Although I know next to nothing about any sport, really, other than the basic rules of the games, I get the fanaticism. My head is full of entertainment “statistics,” mostly comic book related, but not limited to that. TV show episodes and plots, comic book character histories and issue information, and miscellaneous movie and music shit. If I were a sports person, I’m sure this information would be replaced with team histories and player statistics. So yeah, I get it.
You immediately feel sorry for Oswalt’s character Paul. He’s a grown man who works as a toll-booth attendant and lives with his mother. The highlight of each day is his chance to call into a middle-of-the-night sports radio show and throw slings and barbs at fans of whichever team the Giants are playing that week. He and his best friend have season “tickets” to all the home games; their seats are in the parking lot, watching the game on a TV hooked up to his car’s battery.

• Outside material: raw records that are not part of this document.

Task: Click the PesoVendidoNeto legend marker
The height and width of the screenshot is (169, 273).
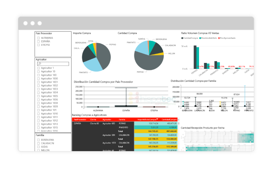Action: [200, 38]
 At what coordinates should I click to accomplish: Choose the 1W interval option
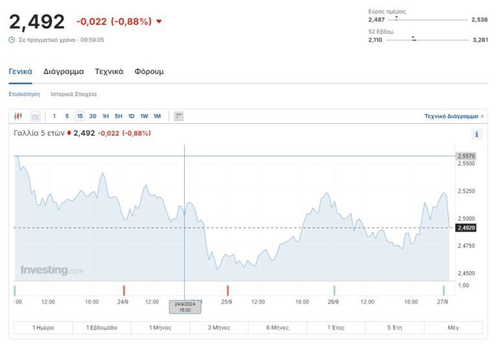(x=144, y=116)
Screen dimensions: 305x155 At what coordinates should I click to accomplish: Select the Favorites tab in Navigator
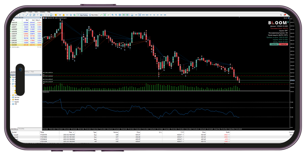[21, 128]
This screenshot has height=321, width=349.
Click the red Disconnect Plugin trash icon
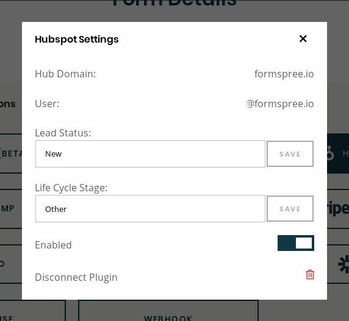(310, 275)
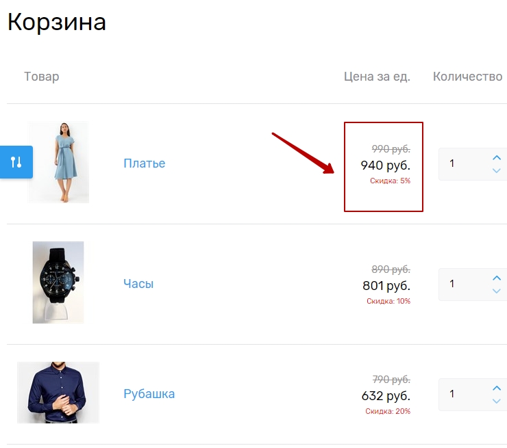
Task: Click the black watch product thumbnail
Action: 58,282
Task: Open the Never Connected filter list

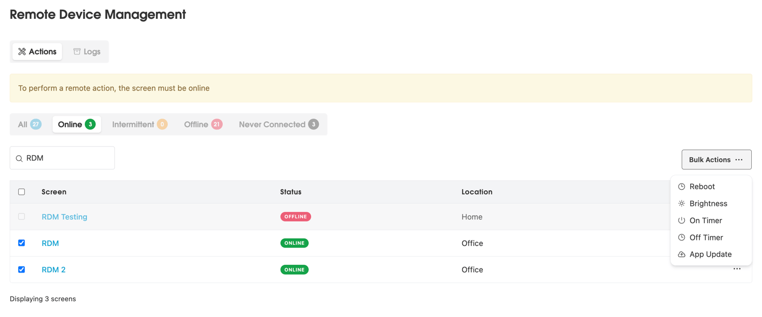Action: [278, 124]
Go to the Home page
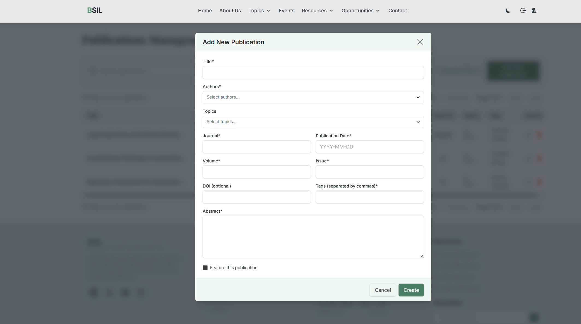581x324 pixels. click(x=205, y=11)
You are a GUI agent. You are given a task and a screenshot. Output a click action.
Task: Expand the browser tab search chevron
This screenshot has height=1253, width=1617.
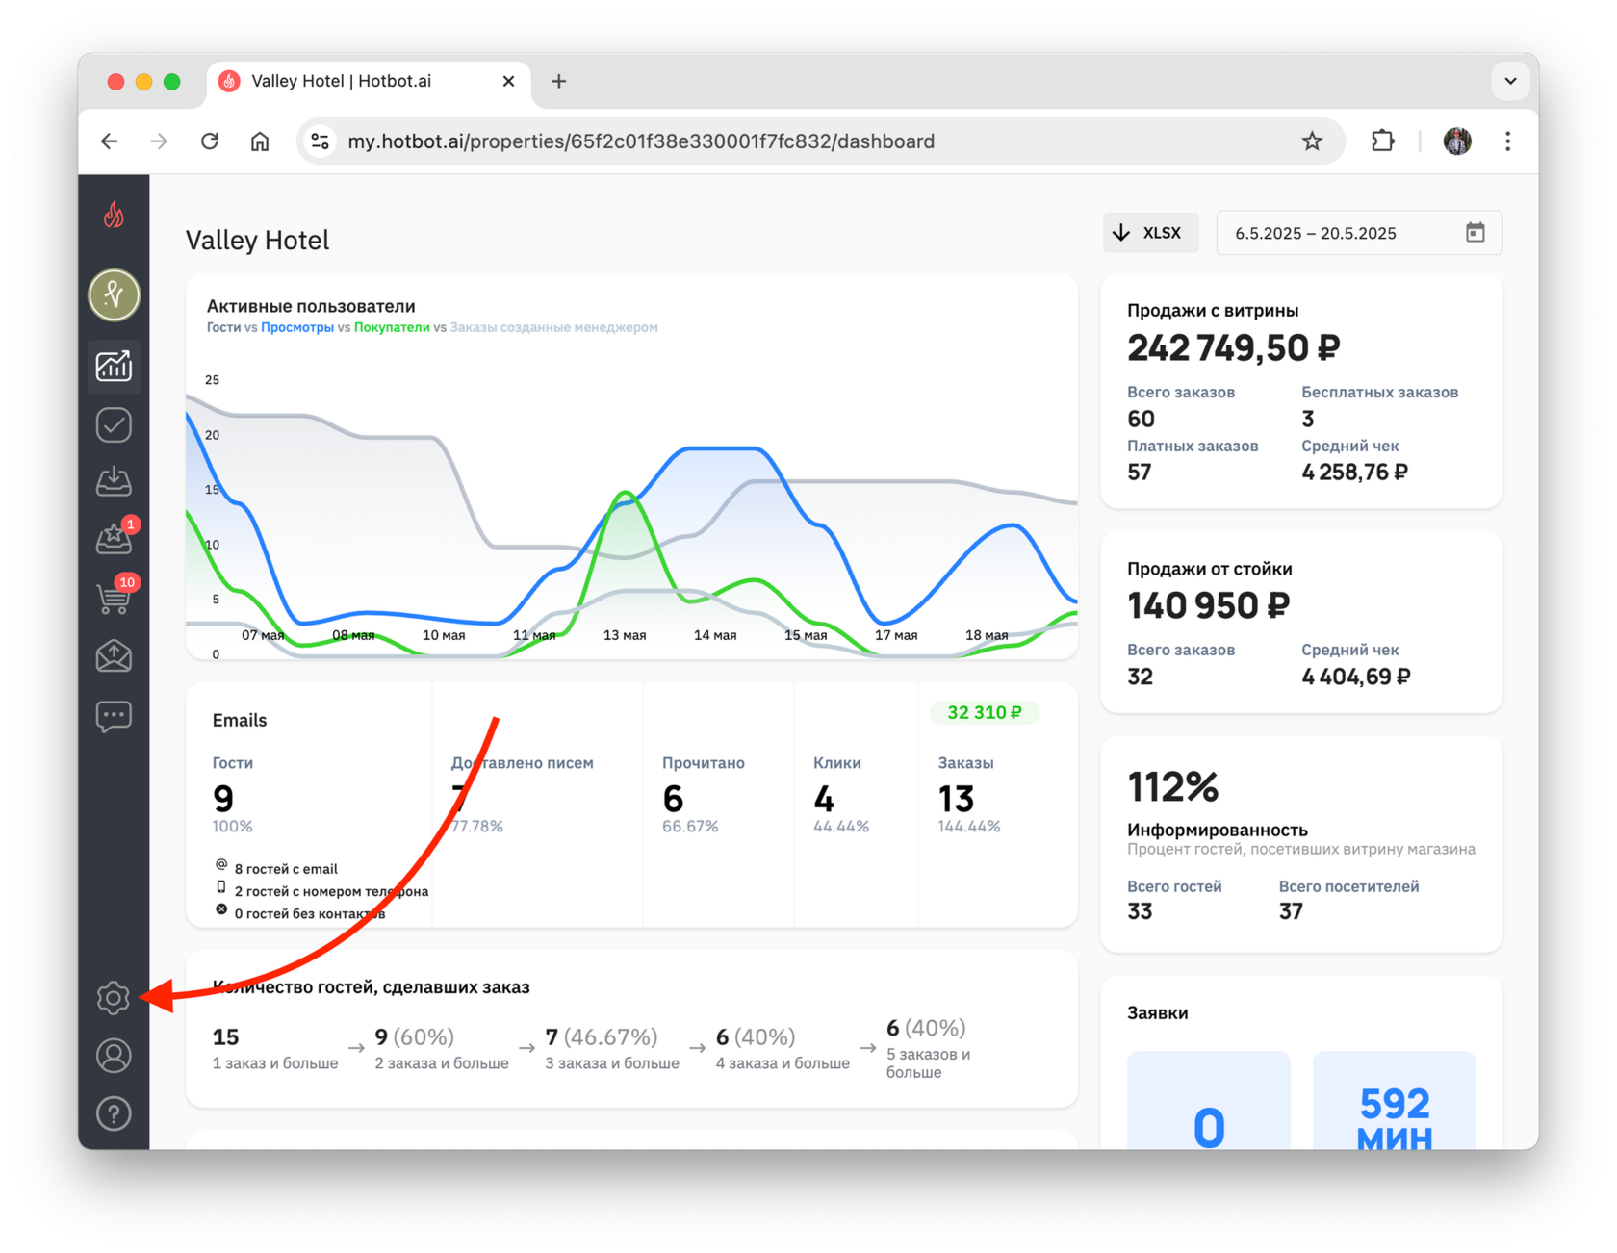(1510, 81)
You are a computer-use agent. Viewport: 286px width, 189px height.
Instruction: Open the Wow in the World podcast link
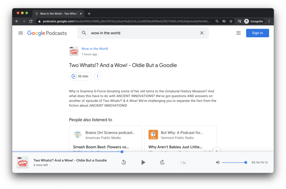(x=94, y=49)
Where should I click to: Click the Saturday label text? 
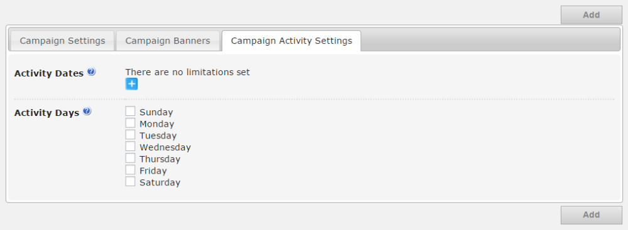tap(160, 182)
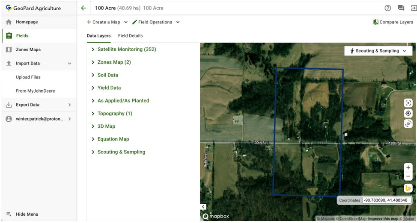Open the Field Operations dropdown
Screen dimensions: 417x223
tap(156, 22)
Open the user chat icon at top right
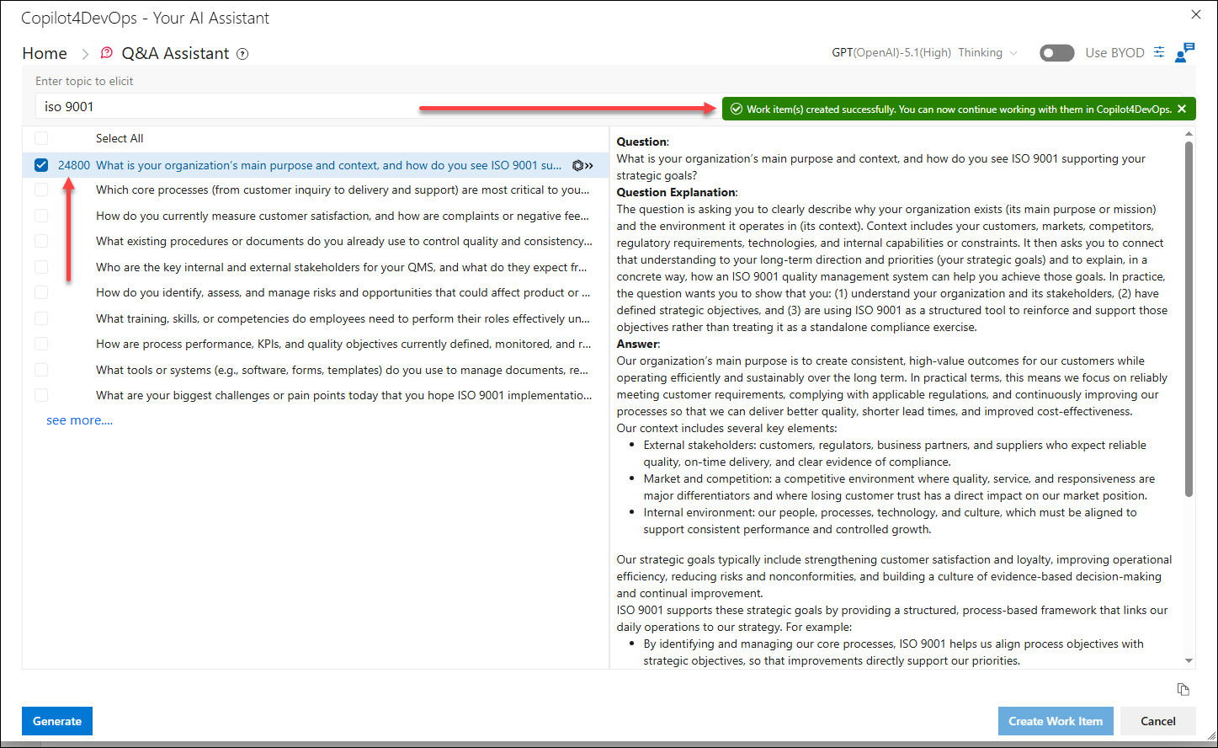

This is dark humor in the darkest and loosest sense. It’s not funny ha-ha movie, but the situations Paul finds himself in are just laughable. His mom calls him out on his late-night solo bedroom activities. He finally gets to meet his hero, New York Giant linebacker Quantrell Bishop (played by Jonathan Hamm), and gets his pudgy ass kicked by him. It’s just uncomfortable.
I feel confident in recommending this movie. Just know that this is not a comedy in the strictest sense...or, really, the loosest sense I guess. It is, however, a good movie with a good story and good acting.